PROVIDED DATA: Begin

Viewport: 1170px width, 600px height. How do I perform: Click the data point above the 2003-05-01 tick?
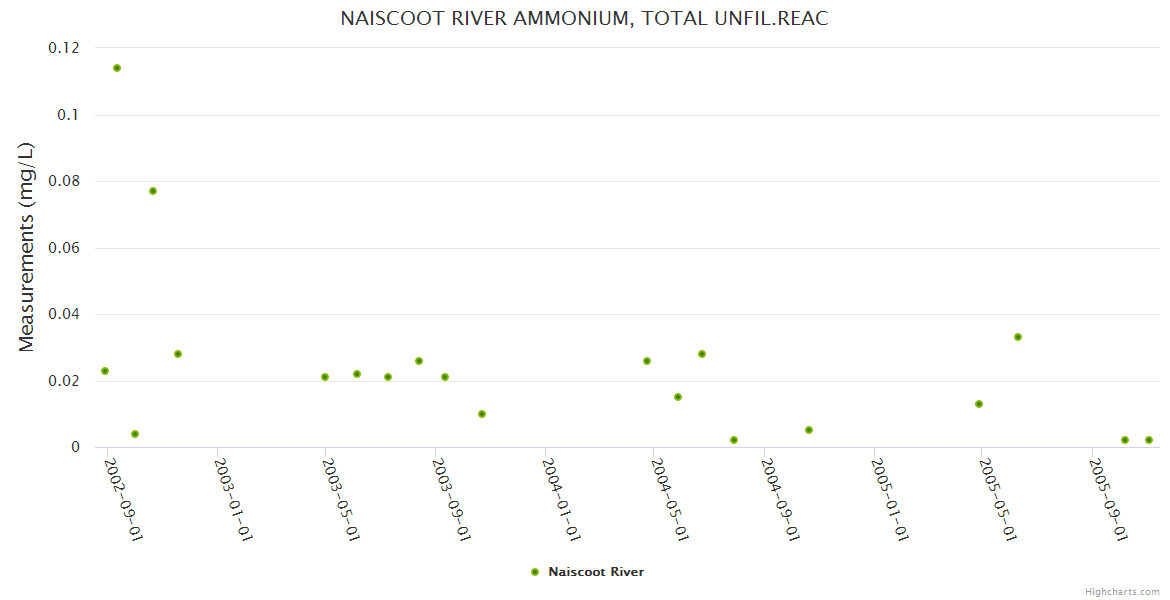tap(325, 377)
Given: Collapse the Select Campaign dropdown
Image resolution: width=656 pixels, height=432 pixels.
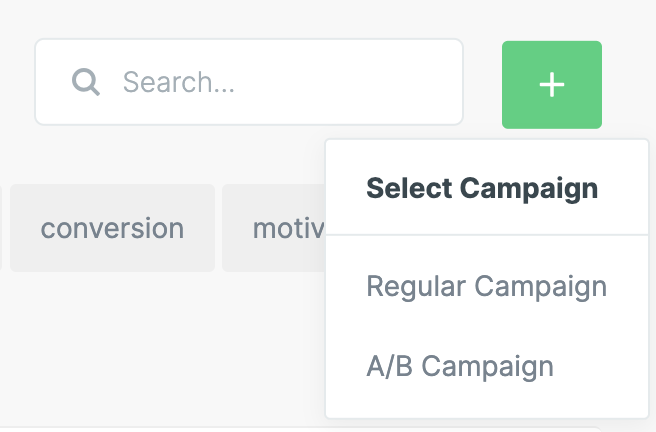Looking at the screenshot, I should tap(552, 85).
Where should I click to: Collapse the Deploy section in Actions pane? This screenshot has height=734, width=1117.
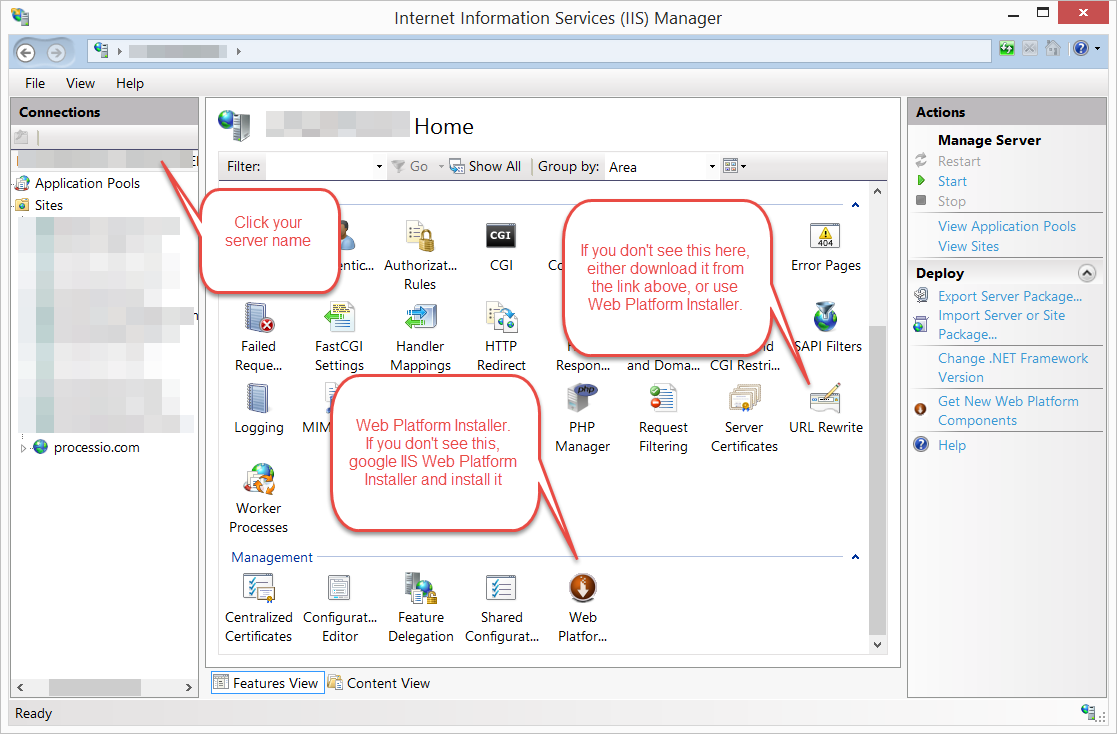[x=1087, y=272]
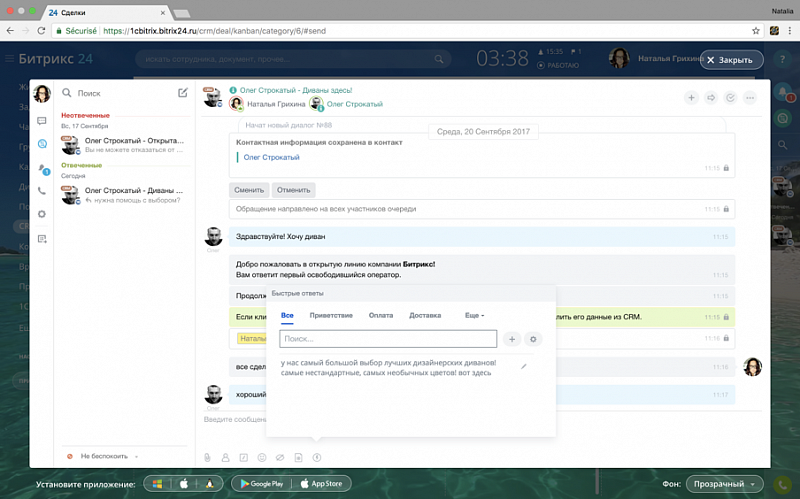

PROVIDED DATA: End

◆ PROBLEM REQUIREMENTS: Repeat the material above verbatim. Leave the pictures behind.

◆ FINISHED EXERCISE:
Viewport: 1170px width, 600px height. How do I perform: Click the data point above the 2003-05-01 tick?
tap(325, 377)
Given: Collapse the Select Campaign dropdown
Image resolution: width=656 pixels, height=432 pixels.
Looking at the screenshot, I should tap(552, 85).
Where should I click to: Collapse the Deploy section in Actions pane? This screenshot has height=734, width=1117.
[x=1087, y=272]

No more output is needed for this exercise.